Challenges ::
#1 Reproduce the portion of the task orchestration roadmap starting with "Task Tree Dependent" and going on through "the same tree)", word for word.
#2 Pick up the task orchestration roadmap after its final line and keep writing it.
-- Begin Passage provided --
What the core library does NOT include: - Infrastructure features (queues, schedulers, rate limiting) - should be implemented externally - Advanced features (distributed execution) - should be optional extensions or built on top of core - Execution strategies (retry mechanisms) - should be implemented via extensions

Core Features¶

Task Tree Dependent Validation¶

Status: ✅ COMPLETED

✅ Completed¶

Circular dependency detection using DFS algorithm
Single task tree validation (ensures all tasks are in the same tree)
Validation that only one root task exists
Verification that all tasks are reachable from root task via parent_id chain
Dependent Task Inclusion Validation
✅ Identify tasks that depend on a given task
✅ Transitive dependency detection
✅ Validation step to check dependent task inclusion
✅ Comprehensive unit tests for dependent task inclusion validation
Task Copy Functionality
✅ Task tree re-execution support (TaskCreator.create_task_copy())
✅ Automatically include dependent tasks when copying
✅ Handle transitive dependencies
✅ Special handling for failed leaf nodes
✅ Build minimal subtree containing required tasks
✅ Link copied tasks to original tasks via original_task_id field
✅ API endpoint tasks.copy via JSON-RPC
✅ CLI command tasks copy <task_id>
✅ Comprehensive test coverage

External/Extension Features¶

The following features are not part of the core library. They should be implemented externally or as optional extensions:

Task Queue and Scheduling System¶

Status: 🔄 EXTERNAL IMPLEMENTATION

Recommendation: Use external schedulers (cron, celery beat, APScheduler, etc.)

Why not in core: - Task queue is infrastructure functionality, not core orchestration - Core library focuses on task orchestration specifications, not infrastructure management - External schedulers are mature and well-tested solutions

Implementation Approach: - External schedulers call API endpoints (tasks.create or tasks.copy) at scheduled times - Core library provides task creation and execution interfaces - Existing priority field already supports priority-based execution - Dependency management is already handled by core library

Example:

# Cron job to create tasks at scheduled time
0 0 * * * curl -X POST http://localhost:8000/tasks -d '{"method": "tasks.create", "params": {...}}'

# Or use celery beat for recurring tasks
@periodic_task(run_every=crontab(hour=0, minute=0))
-- End Passage provided --
-- Begin Data shown --
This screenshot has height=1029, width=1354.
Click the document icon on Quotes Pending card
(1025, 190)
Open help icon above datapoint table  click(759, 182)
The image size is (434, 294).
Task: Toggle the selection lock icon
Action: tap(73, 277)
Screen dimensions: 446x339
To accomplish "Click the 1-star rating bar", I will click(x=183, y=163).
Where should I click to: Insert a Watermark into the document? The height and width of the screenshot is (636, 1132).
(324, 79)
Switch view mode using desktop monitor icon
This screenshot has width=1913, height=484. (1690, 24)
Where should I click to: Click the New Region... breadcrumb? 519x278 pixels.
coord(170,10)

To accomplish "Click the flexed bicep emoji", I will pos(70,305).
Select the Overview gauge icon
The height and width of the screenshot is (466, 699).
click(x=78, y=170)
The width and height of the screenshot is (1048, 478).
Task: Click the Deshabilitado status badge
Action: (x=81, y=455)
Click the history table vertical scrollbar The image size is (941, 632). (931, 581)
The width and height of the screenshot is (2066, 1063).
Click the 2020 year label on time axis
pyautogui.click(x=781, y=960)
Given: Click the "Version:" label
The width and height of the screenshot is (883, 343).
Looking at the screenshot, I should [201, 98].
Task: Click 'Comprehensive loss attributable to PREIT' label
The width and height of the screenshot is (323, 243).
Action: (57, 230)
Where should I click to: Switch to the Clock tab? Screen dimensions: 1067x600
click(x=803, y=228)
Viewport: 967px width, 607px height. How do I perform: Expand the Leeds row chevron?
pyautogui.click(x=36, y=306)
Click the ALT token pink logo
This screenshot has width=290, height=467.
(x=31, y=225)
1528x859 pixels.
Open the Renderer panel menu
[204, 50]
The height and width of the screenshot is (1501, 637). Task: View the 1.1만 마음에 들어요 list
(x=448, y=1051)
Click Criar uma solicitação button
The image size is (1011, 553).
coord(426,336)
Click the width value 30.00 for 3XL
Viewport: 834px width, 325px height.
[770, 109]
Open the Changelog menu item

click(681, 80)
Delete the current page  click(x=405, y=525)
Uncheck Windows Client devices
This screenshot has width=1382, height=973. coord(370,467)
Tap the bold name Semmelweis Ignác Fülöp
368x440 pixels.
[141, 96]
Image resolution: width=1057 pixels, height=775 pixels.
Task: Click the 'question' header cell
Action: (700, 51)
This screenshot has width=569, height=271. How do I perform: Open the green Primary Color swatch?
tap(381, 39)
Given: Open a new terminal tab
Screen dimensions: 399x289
-- End Data shown --
In response ::
#1
Task Tree Dependent Validation¶

Status: ✅ COMPLETED

✅ Completed¶

Circular dependency detection using DFS algorithm
Single task tree validation (ensures all tasks are in the same tree)

#2
def scheduled_task():
    # Call API to create/copy tasks
    pass

Retry Mechanism¶

Status: 🔄 EXTENSION IMPLEMENTATION

Recommendation: Implement via extension system (RetryExecutor wrapper) or use create_task_copy for manual retry

Why not in core: - Retry is an execution strategy, not core orchestration functionality - Core library should remain simple and focused - Can be implemented as an extension wrapper around executors

Implementation Approaches:

Extension-based Retry (Recommended):

# Create RetryExecutor extension
class RetryExecutor(ExecutableTask):
    def __init__(self, executor: ExecutableTask, max_retries: int = 3):
        self.executor = executor
        self.max_retries = max_retries

    async def execute(self, inputs):
        for attempt in range(self.max_retries):
            try:
                return await self.executor.execute(inputs)
            except Exception as e:
                if attempt == self.max_retries - 1:
                    raise
                await asyncio.sleep(2 ** attempt)  # Exponential backoff

Manual Retry via Task Copy:

# Use create_task_copy for failed tasks
if task.status == "failed":
    # Copy task with its dependencies
    new_tree = await task_creator.create_task_copy(task, children=False)
    await task_manager.distribute_task_tree(new_tree)

# Or copy with children if needed
if task.status == "failed":
    new_tree = await task_creator.create_task_copy(task, children=True)
    await task_manager.distribute_task_tree(new_tree)

Concurrency Control¶

Status: 🔄 EXTERNAL IMPLEMENTATION

Recommendation: Implement at API layer (middleware/gateway) or use external rate limiting services

Why not in core: - Rate limiting is infrastructure functionality, not core orchestration - Core library should focus on task orchestration, not infrastructure concerns - Can be implemented at API gateway level (e.g., nginx, API Gateway, middleware)

Implementation Approaches:

API Middleware (Recommended):

# Rate limiting middleware
@app.middleware("http")
async def rate_limit_middleware(request, call_next):
    user_id = get_user_id(request)
    if not check_rate_limit(user_id):
        return Response("Rate limit exceeded", status_code=429)
    return await call_next(request)

External Services:
Use API Gateway (AWS API Gateway, Kong, etc.)
Use rate limiting services (Redis-based rate limiting)
Use reverse proxy (nginx rate limiting)

Distributed Collaborative Execution¶

Status: 🔄 OPTIONAL EXTENSION (Advanced Feature)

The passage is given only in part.